Screenshot grounding data:

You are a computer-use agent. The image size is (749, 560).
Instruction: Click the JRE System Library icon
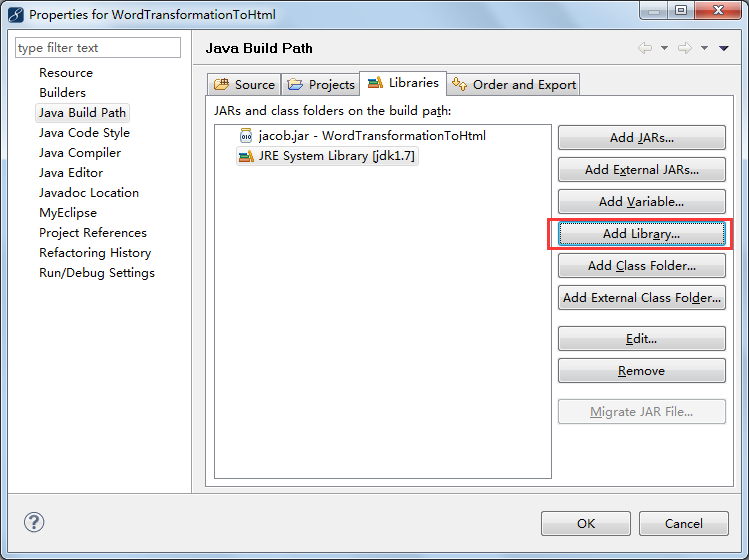pyautogui.click(x=246, y=156)
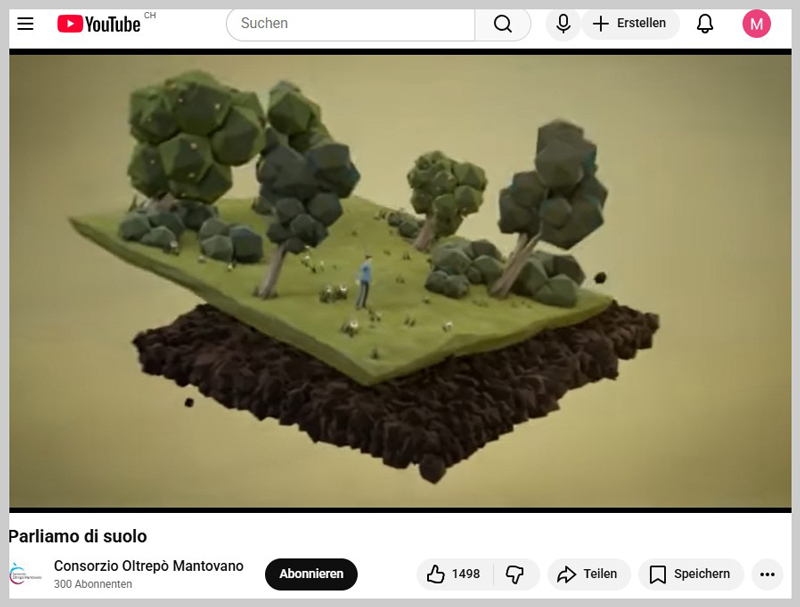This screenshot has width=800, height=607.
Task: Show notifications with the bell icon
Action: (x=705, y=24)
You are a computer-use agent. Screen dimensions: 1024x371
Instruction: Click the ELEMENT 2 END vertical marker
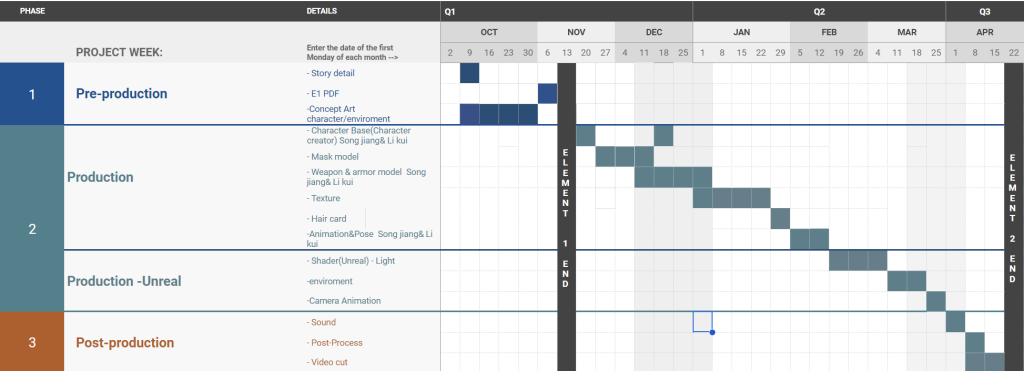tap(1013, 217)
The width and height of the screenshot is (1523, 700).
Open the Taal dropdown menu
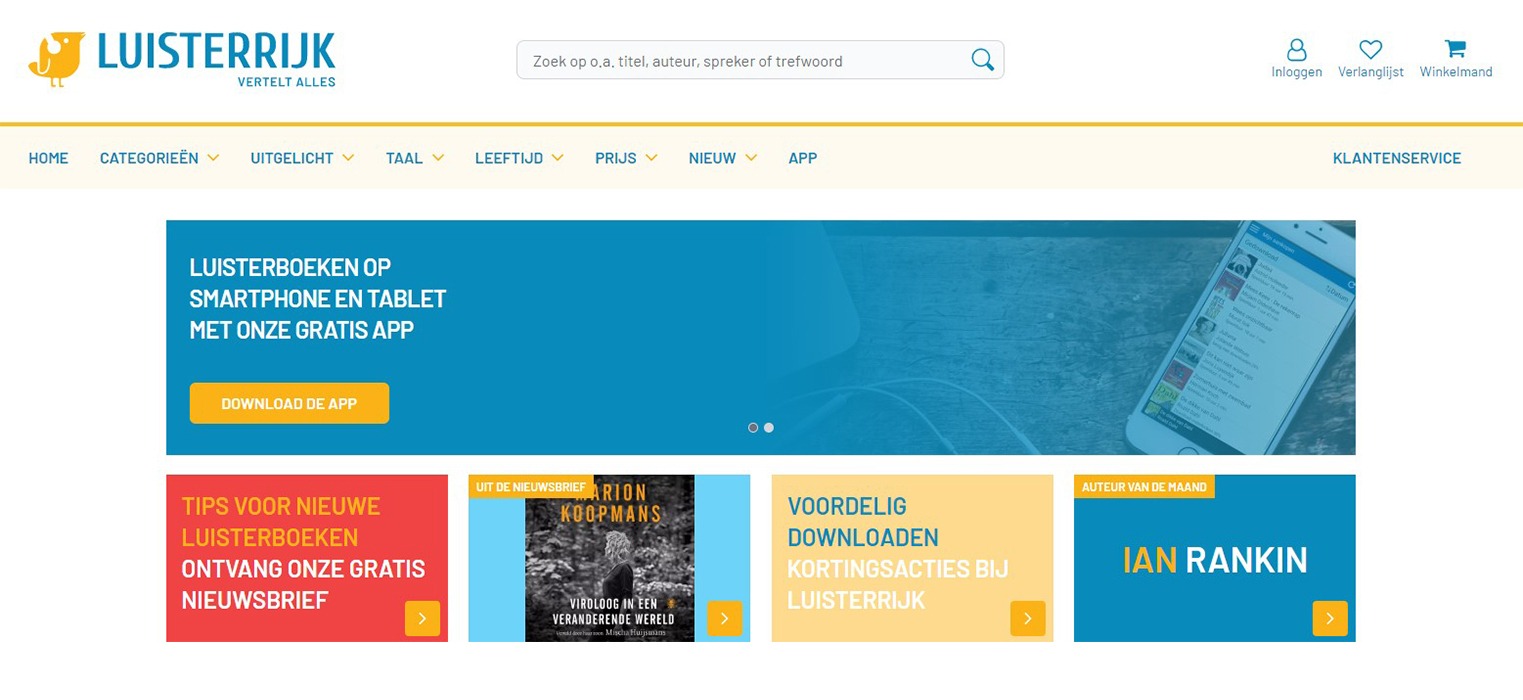(x=414, y=158)
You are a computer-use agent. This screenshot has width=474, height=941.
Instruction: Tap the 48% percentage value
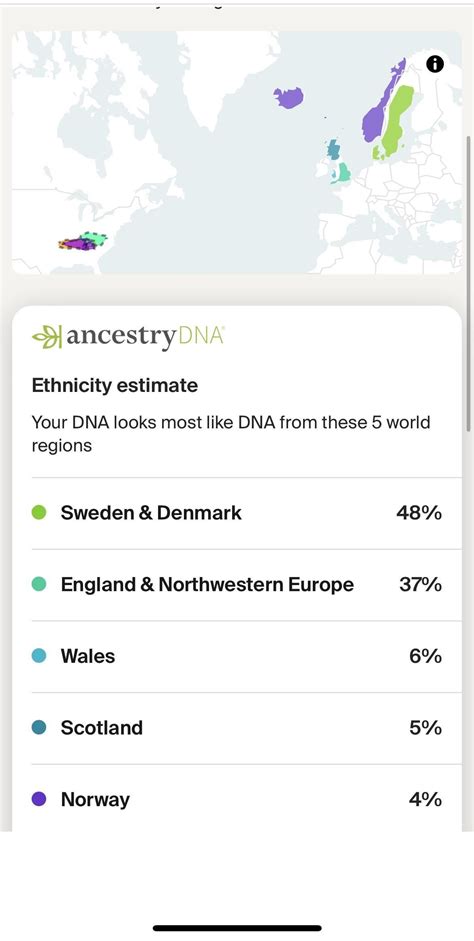[x=419, y=513]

:: REQUIREMENT ::
Looking at the data above, show all lines where the word "agent" occurs.

:: YOUR RESPONSE ::
You are a computer-use agent. The image size is (749, 560).
You are a computer-use agent. Screen dimensions: 1024x371
You are a computer-use agent. This screenshot has width=474, height=941.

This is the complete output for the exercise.